What do you get when you mix Jay-Z with Linkin Park?

Mash-ups (search) -- remixes that cleverly craft two songs together -- have been a growing underground phenomenon for years, and are big in the U.K. and the rest of Europe, but now, with the help of MTV, these gems of the DJ world are moving into the national spotlight.

Last summer, as part of its "Ultimate Mash-Ups" (search) project, MTV put Linkin Park and Jay-Z onstage in Las Vegas, where the two stars did live mash-ups of their music, blending Jay-Z's "Izzo" with Linkin Park's "In the End," for example.

And the resulting album, "MTV Ultimate Mash-Ups Presents Jay-Z/Linkin Park: Collision Course," (search) debuted at No. 1 last month.

Boosted by the record's success, the network announced that it would produce five more "Ultimate Mash-Ups" specials, and is talking to artists such as Green Day, Ludacris, Kanye West, Coldplay, 50 Cent, the Beastie Boys, Snoop Dogg and Missy Elliot.

Imagine Chris Martin of Coldplay putting up his Brit-pop up against the gangsta rap of 50 Cent. Or Green Day's Billie Joe Armstrong doing it doggy-style with Snoop Dogg.

In fact, it's becoming the latest bar talk — guessing which artist will team up with whom.

Mash-ups are a natural result of the diverse tastes of today's music fans. Kids don't just stick to one musical genre anymore — they'll click onto a Kanye West hip-hop tune in their iPod one minute and then flip to a Strokes rocker the next.

With that in mind, DJs take tunes from unlikely suspects to come up with surprising results.

Earlier Internet hits include "Oops! Slim Shady Did It Again," which mixed Eminem's "The Real Slim Shady" and Britney Spears' "Oops! . . . I Did It Again"; and "Smells Like Booty," which crashed Nirvana's "Smells Like Teen Spirit" and Destiny's Child's "Bootylicious."

Last year, producer Danger Mouse helped push the trend upward, creating an Internet phenomenon with "The Grey Album," which put The Beatles' "White Album" up against Jay-Z's "The Black Album." Jay-Z had no complaints, but EMI, which holds The Beatles' copyrights, put out a cease-and-desist order.

It didn't matter; Pandora's box had been opened and kids began trading homemade mash-ups on the Web. MTV execs noticed mash-ups being passed around on the MTV.com message boards.

"We took it from the indie underground and are trying a mainstream approach," says Tom Calderone, MTV executive vice president of music and talent programming.

Even David Bowie was inspired by "The Grey Album." The Thin White Duke held a mash-up contest on his Web site when he released his latest album last year.
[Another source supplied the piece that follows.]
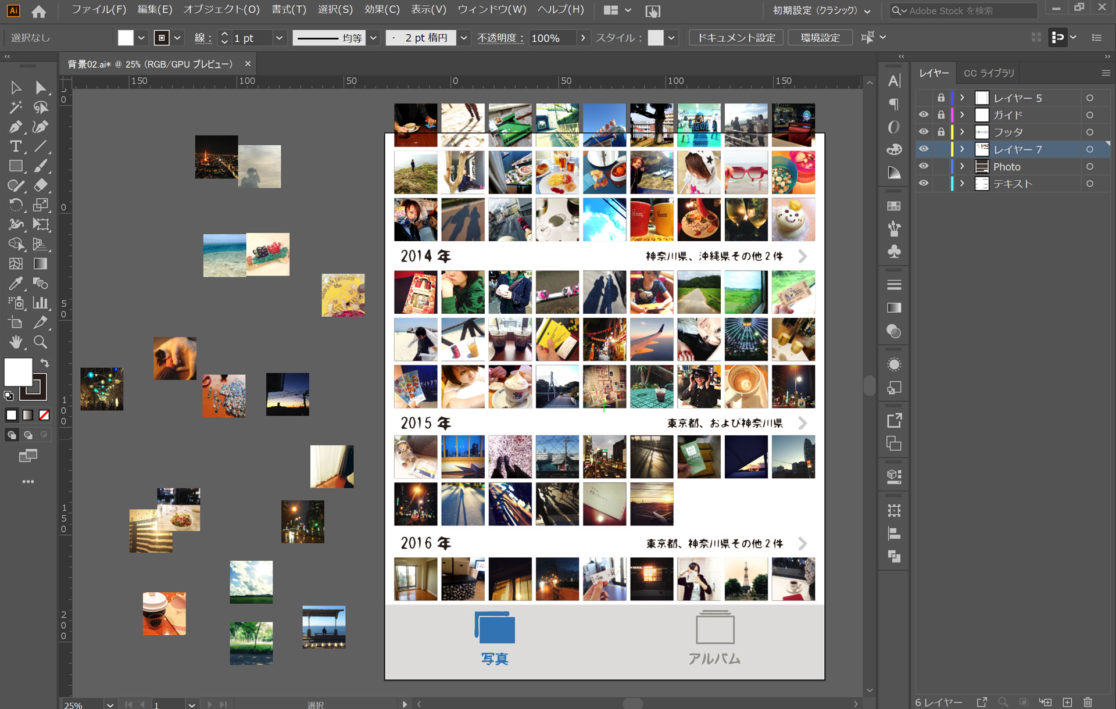Screen dimensions: 1116x709
Task: Click the 環境設定 button
Action: tap(820, 38)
Rights issues are the reason MTV had to go live with its mash-up concept, instead of doing video mash-ups. "It's illegal. We just can't be illegal," Calderone says.

But one New York-based musician, Jeremy Brown, also known as DJ Reset, miraculously got the rights to all the players for "Frontin' on Debra," a sweet mix featuring Beck, Pharrell Williams and Jay-Z, to which he added his human beat box and live drums.

Beck heard the track on the radio (K-Rock in L.A. and New York were spinning it) and instead of quashing it, he helped Brown get clearance from the multiplatinum players. Interscope, Beck's label, then released the track on iTunes. It was the first mash-up to be sold on the site — and it became one of iTunes' hottest tracks.

Nick Barat, a New York-based DJ known as Catchdubs and an editor at Fader magazine, says mash-ups mixing different musical genres may introduce new styles to more people.

"It gives people a safe way to look at stuff they never would have looked at before," he says. He points out that the "The Grey Album" made it easy for rock fans to check out Jay-Z, and perhaps get turned on to hip-hop for the first time.

Brown says he enjoys bringing together different artists and introducing them to wider audiences. "That only adds to better harmony among different genres of music and people," he says.

But getting clearance is the exception, so mash-ups will continue to be passed around on the 'Net — at an even greater rate as kids everywhere see their favorite acts mashing on MTV.

"It's going to help take the art to the next level," says Brown.

Some kids are saving their allowances to buy turntables, instead of electric guitars, or uploading the necessary software on their computers to make their own monster mixes instead of learning Rolling Stones songs.

"Kids used to be bedroom rockers — now they're getting DJ starter kits," says Barat.